Have you ever played the game two truths and a lie? Isn't it fun? I think so. I like to come up with quirky things about myself that people don't know. I find it interesting what you don't know about people. To me, it doesn't seem half as much fun when people know everything about you. It takes away the element of surprise! I came from a place where everyone knew me, to a place where no one knew me. Recently, I have gotten to decide how much to share about myself - and it is definitely a different lifestyle. I believe that interesting information about yourself should be worked into conversation, not just laid on a platter when you first meet someone. For example, when I got to college, I didn't share that I lived on a farm. There was no reason to share it, so I didn't! When one of my new friends found out, he said, "Wow, I would not have pegged you for a farm girl." Sure, I may not wear the signature boots or listen to country music, but it was interesting that it did not fit my "character," or the judgment of my exterior. In theater, they teach you that each person has a set of roles they can play. As I am not a theater major, the boy who told me this also explained that he fit the roles of characters like the villain, the boy next door, or a warrior. I liked that there was more to me than met the eye, and that's when I saw the bright side of being a closed book.

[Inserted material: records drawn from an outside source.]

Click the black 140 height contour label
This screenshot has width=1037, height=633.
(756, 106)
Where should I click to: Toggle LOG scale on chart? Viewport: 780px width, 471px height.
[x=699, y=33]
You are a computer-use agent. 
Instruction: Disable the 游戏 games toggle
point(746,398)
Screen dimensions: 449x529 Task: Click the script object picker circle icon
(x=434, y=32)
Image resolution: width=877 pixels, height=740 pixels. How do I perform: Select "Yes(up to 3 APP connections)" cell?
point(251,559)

The strongest argument in favor of being an "open book" is because these people believe they have nothing to hide. Everyone knows their game and what they are about. It's all on the table. At the same time, nothing is private! There are no secrets, supposedly. To me, this seems too simple of a life story. When I ask you to tell me something I don't know about you, I want something with substance. Not a shrug of the shoulders because everyone knows everything about you.

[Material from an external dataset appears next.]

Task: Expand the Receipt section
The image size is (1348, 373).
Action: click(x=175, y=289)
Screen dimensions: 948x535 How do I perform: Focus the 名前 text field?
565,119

I prefer being a "closed book", if you will. The things I share are tokens of my trust, but I do not hide things about myself. The more we talk, the closer we will get, and therefore, the more you will know about me. Trust should be built and earned, not handed out. Plus, people that are more of a closed book are great at keeping secrets. If we can keep to ourselves about our own lives, then we can sure keep quiet about yours. We don't feel the same urge to share all of our information and understand that over-sharing can bite you in the butt, especially when it involves other people. I respect what people decide to share; it is their life. I like to think of secrets as a metaphor to currency. We each exchange "tokens of trust" throughout our days - collecting and giving. Everyone has a different story, you just have to take the time to listen.